Exercise requirements
I'd like every record written out again, exactly as it is.

Data for this task

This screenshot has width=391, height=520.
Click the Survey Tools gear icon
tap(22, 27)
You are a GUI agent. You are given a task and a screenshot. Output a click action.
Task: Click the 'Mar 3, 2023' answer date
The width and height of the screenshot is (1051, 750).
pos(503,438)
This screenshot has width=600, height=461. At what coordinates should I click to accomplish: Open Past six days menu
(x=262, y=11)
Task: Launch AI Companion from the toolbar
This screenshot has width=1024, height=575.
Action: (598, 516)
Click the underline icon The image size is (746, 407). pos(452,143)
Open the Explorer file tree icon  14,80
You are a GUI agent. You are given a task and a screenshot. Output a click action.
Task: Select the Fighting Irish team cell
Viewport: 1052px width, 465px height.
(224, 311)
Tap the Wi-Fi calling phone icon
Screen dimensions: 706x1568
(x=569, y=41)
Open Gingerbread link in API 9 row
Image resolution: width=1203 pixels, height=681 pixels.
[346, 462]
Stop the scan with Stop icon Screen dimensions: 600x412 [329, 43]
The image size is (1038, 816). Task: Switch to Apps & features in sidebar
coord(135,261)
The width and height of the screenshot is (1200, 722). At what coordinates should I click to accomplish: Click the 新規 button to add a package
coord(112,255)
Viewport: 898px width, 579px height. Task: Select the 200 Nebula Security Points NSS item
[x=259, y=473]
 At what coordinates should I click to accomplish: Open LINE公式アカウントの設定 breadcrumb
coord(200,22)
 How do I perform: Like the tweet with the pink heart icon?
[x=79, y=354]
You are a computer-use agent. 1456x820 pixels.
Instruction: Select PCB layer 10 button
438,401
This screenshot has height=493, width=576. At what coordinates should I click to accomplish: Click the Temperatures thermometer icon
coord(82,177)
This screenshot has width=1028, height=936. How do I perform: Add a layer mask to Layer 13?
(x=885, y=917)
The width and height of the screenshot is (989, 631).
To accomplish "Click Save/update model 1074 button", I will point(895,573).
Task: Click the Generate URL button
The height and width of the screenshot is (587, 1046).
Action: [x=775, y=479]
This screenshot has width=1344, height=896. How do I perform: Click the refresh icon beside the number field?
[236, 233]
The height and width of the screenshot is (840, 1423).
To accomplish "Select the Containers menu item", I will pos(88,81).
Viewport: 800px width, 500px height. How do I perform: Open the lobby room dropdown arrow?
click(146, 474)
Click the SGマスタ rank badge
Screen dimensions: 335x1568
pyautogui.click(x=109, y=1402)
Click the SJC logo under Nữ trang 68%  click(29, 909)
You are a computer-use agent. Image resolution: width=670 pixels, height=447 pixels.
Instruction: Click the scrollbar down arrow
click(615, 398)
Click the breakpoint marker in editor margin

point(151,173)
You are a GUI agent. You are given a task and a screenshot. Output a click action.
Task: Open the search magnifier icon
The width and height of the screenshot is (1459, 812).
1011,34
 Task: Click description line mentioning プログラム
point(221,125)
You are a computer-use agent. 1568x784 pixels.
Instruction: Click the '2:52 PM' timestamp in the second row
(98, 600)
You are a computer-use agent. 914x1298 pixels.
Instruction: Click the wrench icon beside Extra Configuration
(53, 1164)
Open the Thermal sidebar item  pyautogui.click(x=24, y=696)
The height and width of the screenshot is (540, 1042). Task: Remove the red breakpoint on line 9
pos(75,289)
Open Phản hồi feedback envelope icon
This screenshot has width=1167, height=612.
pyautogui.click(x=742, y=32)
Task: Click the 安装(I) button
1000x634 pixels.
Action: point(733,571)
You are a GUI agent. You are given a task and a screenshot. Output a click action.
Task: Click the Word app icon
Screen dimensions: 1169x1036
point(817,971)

Solution
This screenshot has width=391, height=520.
Click the Survey Tools gear icon
tap(22, 27)
You are a GUI agent. You are given a task and a screenshot. Output a click action.
Task: Click the 'Mar 3, 2023' answer date
The width and height of the screenshot is (1051, 750).
pos(503,438)
This screenshot has width=600, height=461. At what coordinates should I click to accomplish: Open Past six days menu
(x=262, y=11)
Task: Launch AI Companion from the toolbar
This screenshot has width=1024, height=575.
Action: (598, 516)
Click the underline icon The image size is (746, 407). pos(452,143)
Open the Explorer file tree icon  14,80
You are a GUI agent. You are given a task and a screenshot. Output a click action.
Task: Select the Fighting Irish team cell
Viewport: 1052px width, 465px height.
(224, 311)
Tap the Wi-Fi calling phone icon
Screen dimensions: 706x1568
(x=569, y=41)
Open Gingerbread link in API 9 row
Image resolution: width=1203 pixels, height=681 pixels.
[346, 462]
Stop the scan with Stop icon Screen dimensions: 600x412 [329, 43]
The image size is (1038, 816). Task: Switch to Apps & features in sidebar
coord(135,261)
The width and height of the screenshot is (1200, 722). At what coordinates should I click to accomplish: Click the 新規 button to add a package
coord(112,255)
Viewport: 898px width, 579px height. Task: Select the 200 Nebula Security Points NSS item
[x=259, y=473]
 At what coordinates should I click to accomplish: Open LINE公式アカウントの設定 breadcrumb
coord(200,22)
 How do I perform: Like the tweet with the pink heart icon?
[x=79, y=354]
You are a computer-use agent. 1456x820 pixels.
Instruction: Select PCB layer 10 button
438,401
This screenshot has height=493, width=576. At what coordinates should I click to accomplish: Click the Temperatures thermometer icon
coord(82,177)
This screenshot has width=1028, height=936. How do I perform: Add a layer mask to Layer 13?
(x=885, y=917)
The width and height of the screenshot is (989, 631).
To accomplish "Click Save/update model 1074 button", I will point(895,573).
Task: Click the Generate URL button
The height and width of the screenshot is (587, 1046).
Action: [x=775, y=479]
This screenshot has width=1344, height=896. How do I perform: Click the refresh icon beside the number field?
[236, 233]
The height and width of the screenshot is (840, 1423).
To accomplish "Select the Containers menu item", I will pos(88,81).
Viewport: 800px width, 500px height. How do I perform: Open the lobby room dropdown arrow?
click(146, 474)
Click the SGマスタ rank badge
Screen dimensions: 335x1568
pyautogui.click(x=109, y=1402)
Click the SJC logo under Nữ trang 68%  click(29, 909)
You are a computer-use agent. Image resolution: width=670 pixels, height=447 pixels.
Instruction: Click the scrollbar down arrow
click(615, 398)
Click the breakpoint marker in editor margin

point(151,173)
You are a GUI agent. You are given a task and a screenshot. Output a click action.
Task: Open the search magnifier icon
The width and height of the screenshot is (1459, 812).
1011,34
 Task: Click description line mentioning プログラム
point(221,125)
You are a computer-use agent. 1568x784 pixels.
Instruction: Click the '2:52 PM' timestamp in the second row
(98, 600)
You are a computer-use agent. 914x1298 pixels.
Instruction: Click the wrench icon beside Extra Configuration
(53, 1164)
Open the Thermal sidebar item  pyautogui.click(x=24, y=696)
The height and width of the screenshot is (540, 1042). Task: Remove the red breakpoint on line 9
pos(75,289)
Open Phản hồi feedback envelope icon
This screenshot has width=1167, height=612.
pyautogui.click(x=742, y=32)
Task: Click the 安装(I) button
1000x634 pixels.
Action: point(733,571)
You are a GUI agent. You are given a task and a screenshot. Output a click action.
Task: Click the Word app icon
Screen dimensions: 1169x1036
point(817,971)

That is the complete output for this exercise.